I doubt that I'm any smarter than the rest of you but we made sure we had one year's living expenses put aside before we bought a house. (10.125% in 1989) Please don't give me creit for coining the phrase "saving for a rainy day".
Boomer, you say your interest rate is too high. Not high enough to keep you from buying the house. I'm sorry that you are in this situation but why is it someone else's fault. Why did you lose your job? Foreign competition? Trickle down from the poorly run car industry? I don't hear anyone complaining about other causes of this problem.
BTW, why in the world would a mortgage company want a house instead of the payment. When the lender sells the foreclosed property the selling price rarely meets the obligation. Ever heard of short sales? The people who are being foreclosed on had no or little equity in the house at the time of purchase. With property values declining, how can you possibly think that the lender makes any money?
Linny63,
The property taxes were moderate when we purchased our home. Two years later they decided to build a new high school. Not something we could have known about nor the enormous rate of inflation and our employers not giving us raises for 3 1/2 years, gas prices over $4 a gallon, fuel oil going up and up and groceries and illness that was unexpected to me. We had savings but the tsunami of events did that in faster than I could make deposits. Then add both of us getting laid off and wham!

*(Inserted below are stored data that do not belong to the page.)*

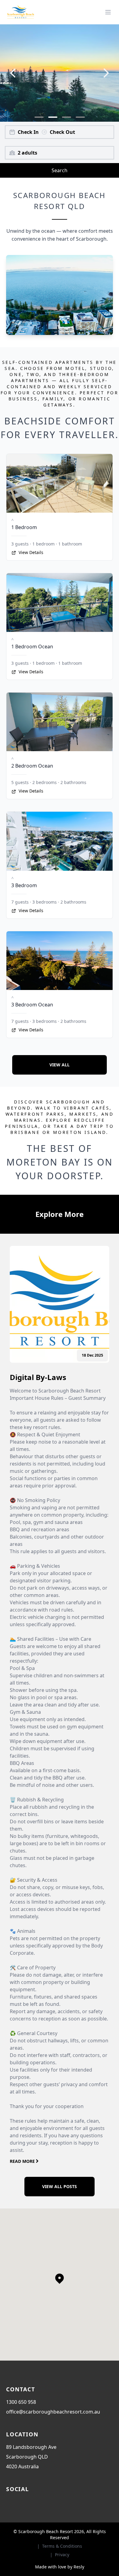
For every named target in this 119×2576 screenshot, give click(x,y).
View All (59, 1065)
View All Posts (59, 2186)
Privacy (62, 2554)
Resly (79, 2567)
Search (59, 170)
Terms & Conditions (62, 2546)
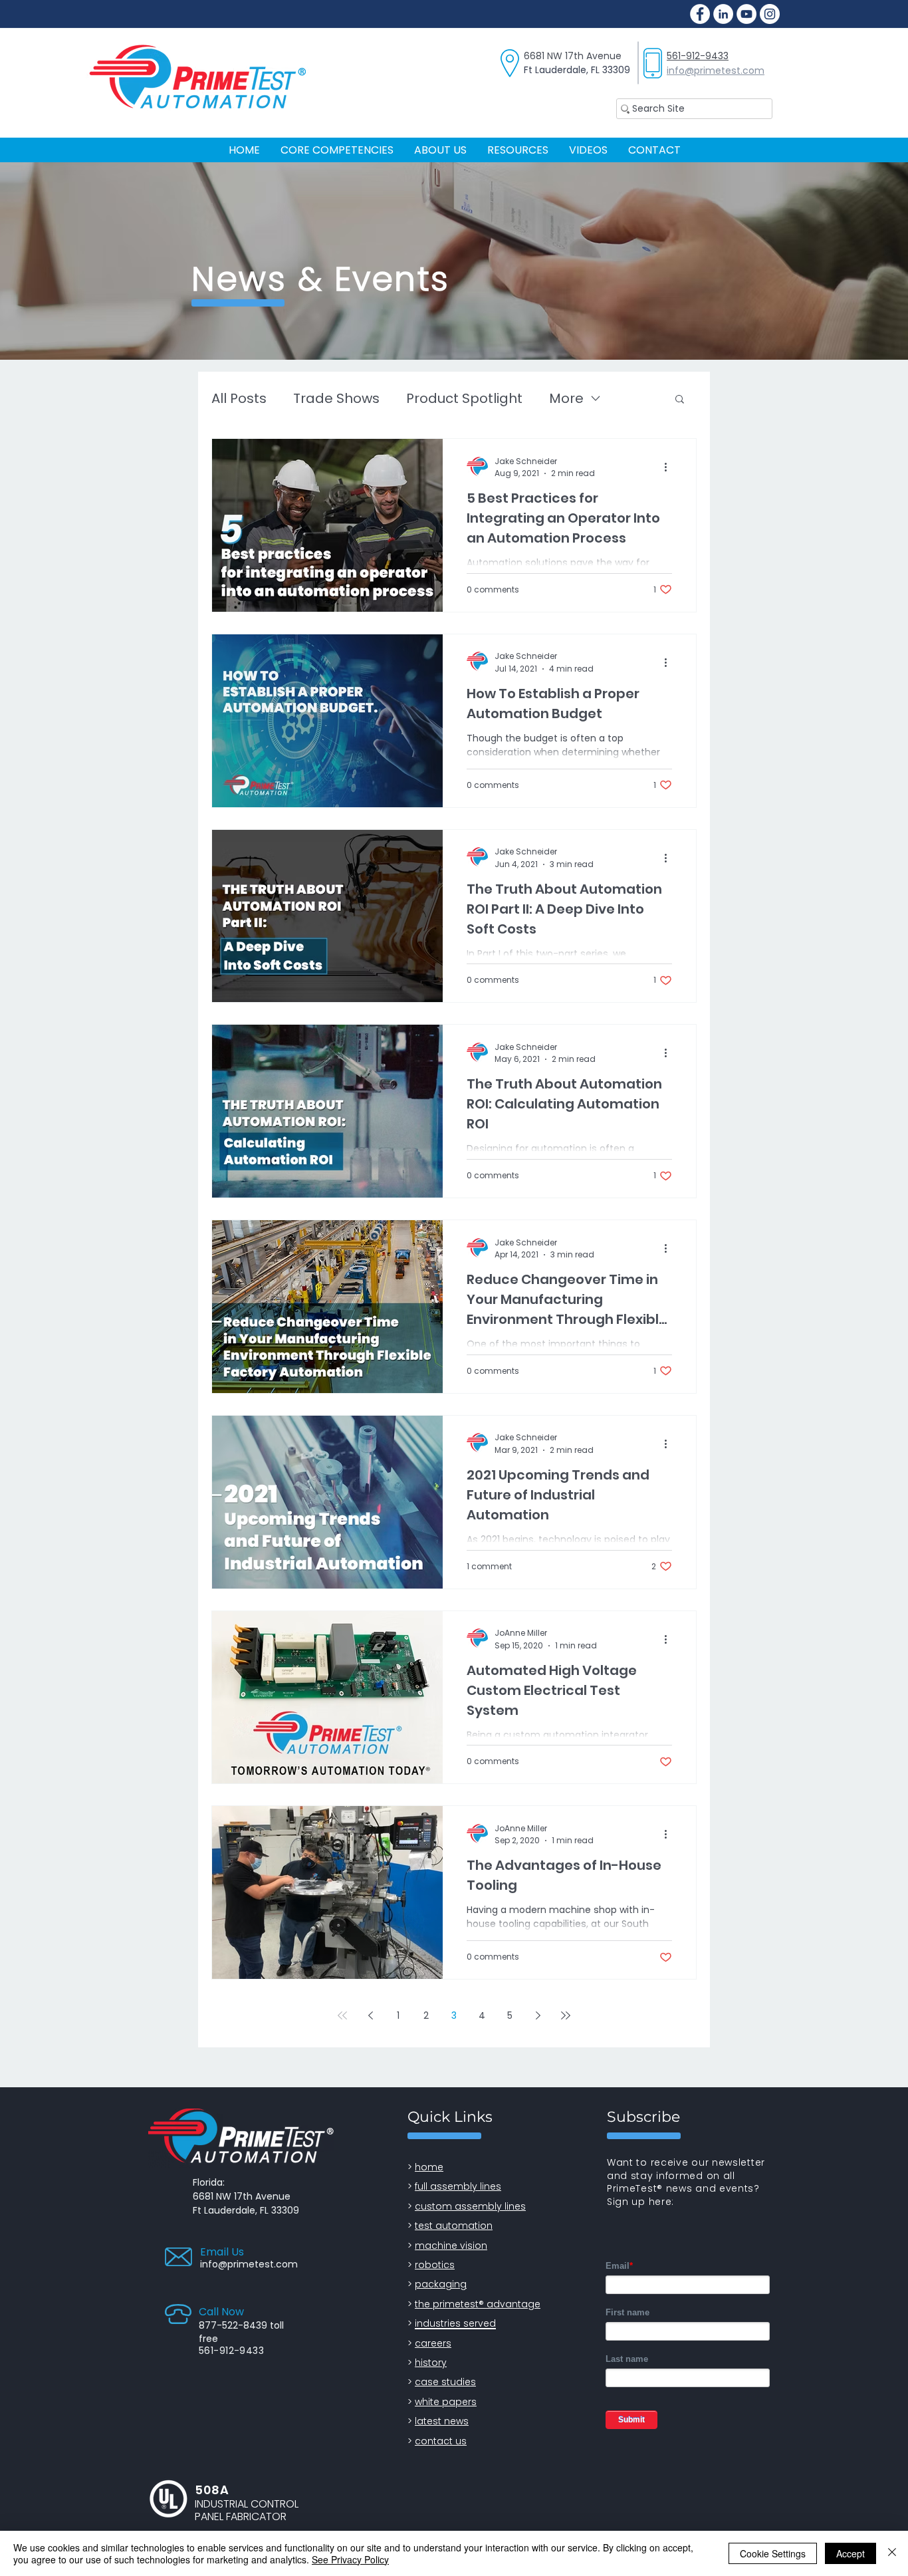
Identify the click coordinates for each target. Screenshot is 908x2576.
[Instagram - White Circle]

I do agree with you about the lender making money from us being foreclosed on. A house on the next street was foreclosed on 1 1/2 years ago. It sat there for a year and property values have declined 40% or more just in the last 7-8 months. It was finally purchased and had to be gutted from lack of care. Sounds like a losing proposition to me. As I said, even unemployed we could have been making modified payments every month instead of the unending nightmare of trying to deal with these people on the phone. I can't even talk to someone face to face. If the economy is to turn around the housing crisis has to be stopped and the lenders have to step up and follow the Presidents plan to modify home loans so people can retain their homes, pay their taxes and get on with their lives.

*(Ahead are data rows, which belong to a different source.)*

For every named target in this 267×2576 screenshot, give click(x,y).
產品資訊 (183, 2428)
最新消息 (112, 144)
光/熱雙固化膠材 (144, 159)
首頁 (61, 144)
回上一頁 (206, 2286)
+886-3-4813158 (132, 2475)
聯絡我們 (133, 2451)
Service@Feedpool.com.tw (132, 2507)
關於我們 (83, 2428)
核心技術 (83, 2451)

Lenders and Govt regulators were at fault. Lenders would loan out based upon the initial teaser rate payment, knowing that when the interest rates went up to their normal rate, the buyer couldn't afford the payment and meet certain grading guidelines and debt/income ratios. Government knew about it and did nothing. Heck the only two industries doing well were the housing and BIG OIL. It was great, everyone was sucking instant money out of their houses via refinancing or home equity loans to stimulate a failing economy and pay for $4.50/gallon gas. But then the loan industry failed (wonder why) and the economy tanked. Through it all the only winner has been Big Oil.
This looked like a problem that was going to be solved when the D's took office, but for some reason the D's want to focus on Big Business and let the average joe be washed away down the drain. Don't get me wrong - the R's would have opened the drain up and pushed people down if it would help Big Business.
Time to change the motto frrom "government for the people" to "government for Big Business".